3.  ADT Management.  This was something new.  Using the admission/discharge/transfer data from the HL7 data feed, you could ‘push’ that data to regional health systems.  It achieves a useful degree of data exchange not currently present without a regional data exchange.   Patients who bounce from one ER to the next could be identified this way.  Its also useful to push to the primary care doctors (PCP) managing those patients.  Today, where PCP’s function almost exclusively on an outpatient basis and hospitalists manage the patient while in the hospital, the PCP often doesn’t know about a patient’s hospitalization until they present to the office.  Follow-up care in the first week after hospitalization may help to prevent readmissions. According to Farzad, there is a financial incentive to do so – a discharge alert can enable a primary care practice to ensure that every discharged patient has a telephone follow-up within 48 hours and an office visit within 7 days which would qualify for a $250 “transition in care” payment from Medicare.  (aside – I wasn’t aware of this.

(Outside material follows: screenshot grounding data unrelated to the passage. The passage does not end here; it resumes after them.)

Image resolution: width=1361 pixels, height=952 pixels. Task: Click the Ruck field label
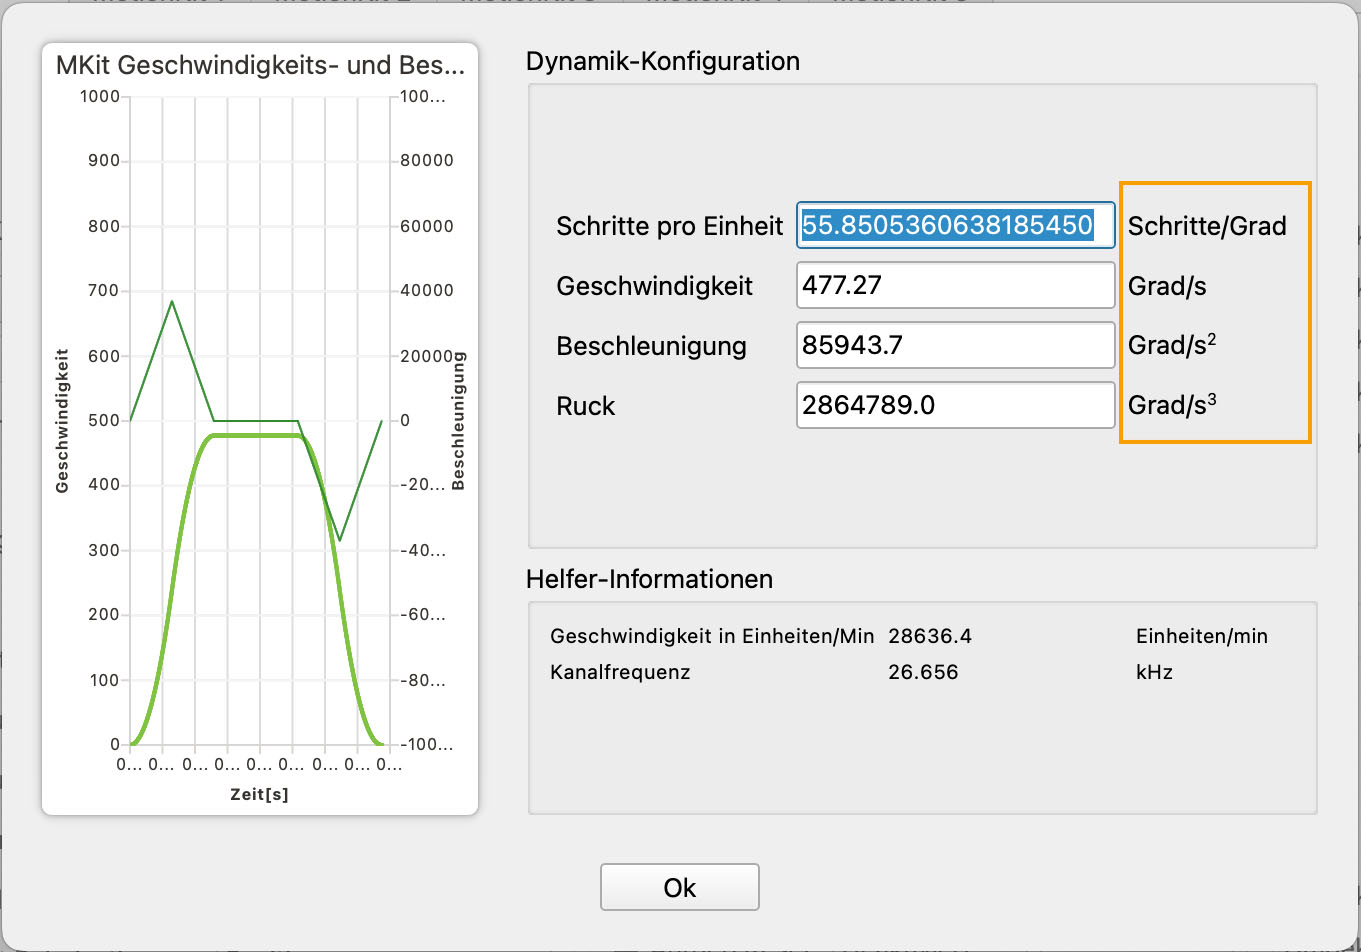(586, 406)
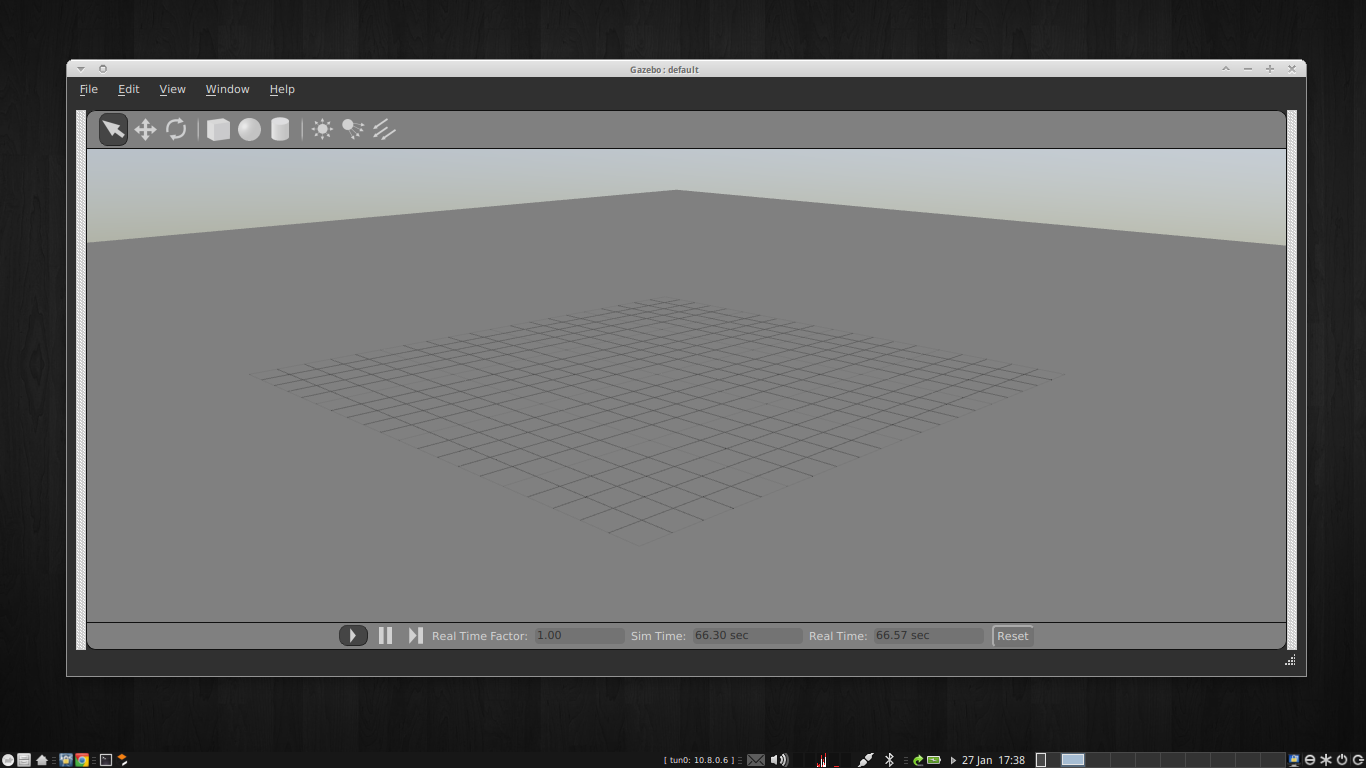Screen dimensions: 1366x768
Task: Add a directional light to the scene
Action: tap(384, 128)
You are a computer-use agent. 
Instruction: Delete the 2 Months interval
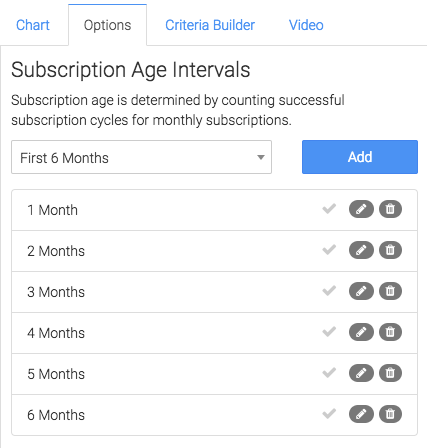tap(390, 250)
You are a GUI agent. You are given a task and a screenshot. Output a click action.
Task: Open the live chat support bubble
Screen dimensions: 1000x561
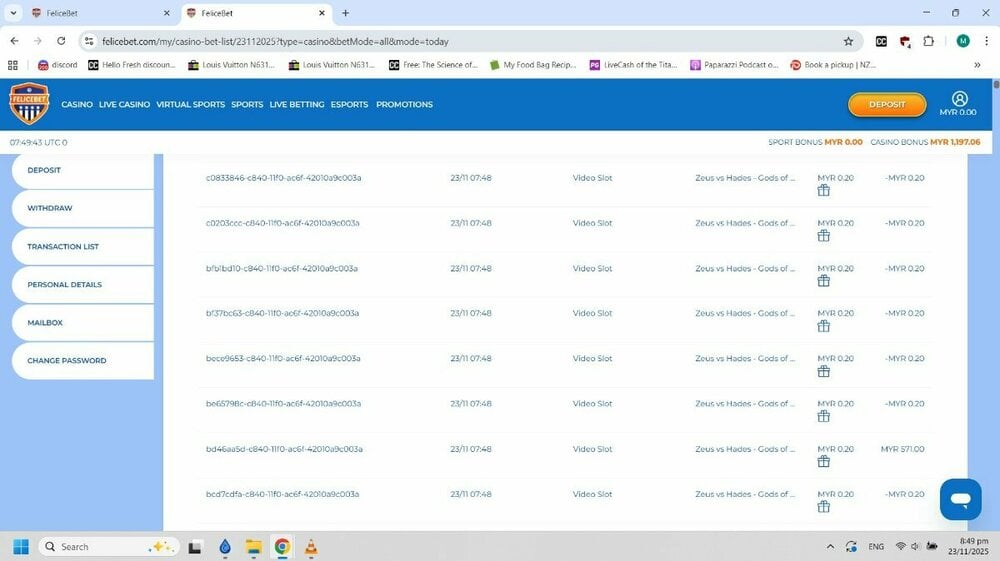click(x=960, y=499)
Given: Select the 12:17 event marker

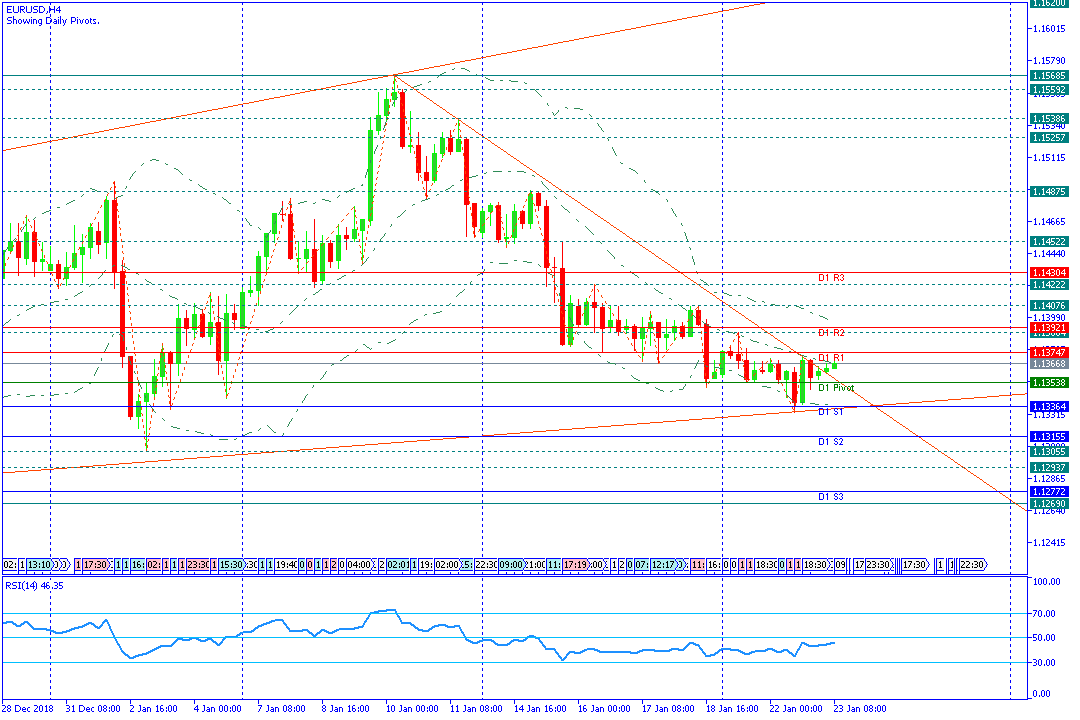Looking at the screenshot, I should coord(664,565).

I’m not a PCP, and I would carefully check medicare billing criteria closely for eligibility conditions before implementing, as consequences could be severe.  Don’t just take my word for it, as I may be misquoting/misunderstanding and medicare billers are ultimately responsible for what they bill for.  This may be limited to ACO’s.  Due your own due diligence)

4.  Patient outreach and engagement.  One business point is that for the ACO to profit, patients must be retained.  Patient satisfaction may be as important to the business model as the interventions the ACO is performing, particularly as the ACO model suggests a shift to up-front costs and back-end recovery through shared savings.  If you as an ACO invest in a patient, to only lose that patient to a competing ACO, you will let your competitor have the benefit of those improvements in care and eat those sunk costs!  To maintain patient satisfaction and engagement, behavioral economics (think Cass Sunstein’s Nudges.gov  paper), gamification (Jane McGonigal ), A/B Testing (Tim Ferriss) marketing techniques.  Basically, we’re applying customer-centric marketing to healthcare, with not only the total lifetime revenue of the patient considered, but also the total lifetime cost!

It was a very worthwhile discussion and thanks to Wellcentive for hosting it!